PROMPT A: Reproduce the records word for word, starting with the line containing "Click the Remark row label" and going on through the last line of the records, with both ends included.

---------- TEXT SHOWN ----------

I realize returning nil out of bounds is less "friendly"-seeming, but after reading another post in here, I realized it's way more useful.

For one thing, it should make this work:

plain_text = "my thing that is mine"
label = ""
for c in all(plain_text) do
  if c == ' ' then
    label ..= '_'
  else
    label ..= c
  end
end
print( label )  -- "my_thing_that_is_mine"

(Right now it never stops because the iterator keeps seeing "" instead of the nil it needs to terminate.)

And for another, returning a nil is much more likely to alert a programmer that their code is probably malfunctioning than returning an empty string. Accessing out of bounds is usually erroneous and should therefore trigger errors.

I realize some apps are probably already abusing the fact that you get an empty string when referencing past the end of the string, but really that's a bad programming pattern to be teaching people anyway. It's lazy, you should know where the end of the string is and stop there instead of expecting the OS/API to be your nanny and stop you from walking off of a cliff.

Presumably this should apply to negative offsets as well, meaning negative offsets big enough to go back past the start of the string.

P#119528 2022-10-25 00:37 ( Edited 2022-10-25 01:04)

Side note: I realize that having all() even work somewhat is just a happy side effect of having indexable strings, but hey, some of the best discoveries are unexpected.

(It'd be nice if ipairs() worked too, but I think that's less reasonable to ask for, since I expect it'd be more work under the hood to add support.)

----------

PROMPT B: According to the post about out-of-bounds string indexing, why does the loop in its code example currently never stop?

---------- DATA FOR THIS EXERCISE ----------

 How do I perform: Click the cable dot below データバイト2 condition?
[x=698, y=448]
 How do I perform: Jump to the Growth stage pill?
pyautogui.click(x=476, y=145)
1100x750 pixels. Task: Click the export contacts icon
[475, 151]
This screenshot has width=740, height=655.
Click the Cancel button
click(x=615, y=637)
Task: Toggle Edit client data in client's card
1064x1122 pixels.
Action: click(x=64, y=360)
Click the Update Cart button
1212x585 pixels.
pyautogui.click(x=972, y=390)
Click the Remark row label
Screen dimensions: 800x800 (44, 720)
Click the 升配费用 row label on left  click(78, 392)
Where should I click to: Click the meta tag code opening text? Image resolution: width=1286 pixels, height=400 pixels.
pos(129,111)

----------

FULL OUTPUT A:
Click the Remark row label
Screen dimensions: 800x800 (44, 720)
Click the 升配费用 row label on left  click(78, 392)
Where should I click to: Click the meta tag code opening text? Image resolution: width=1286 pixels, height=400 pixels.
pos(129,111)

FULL OUTPUT B: The iterator keeps seeing "" instead of the nil it needs to terminate.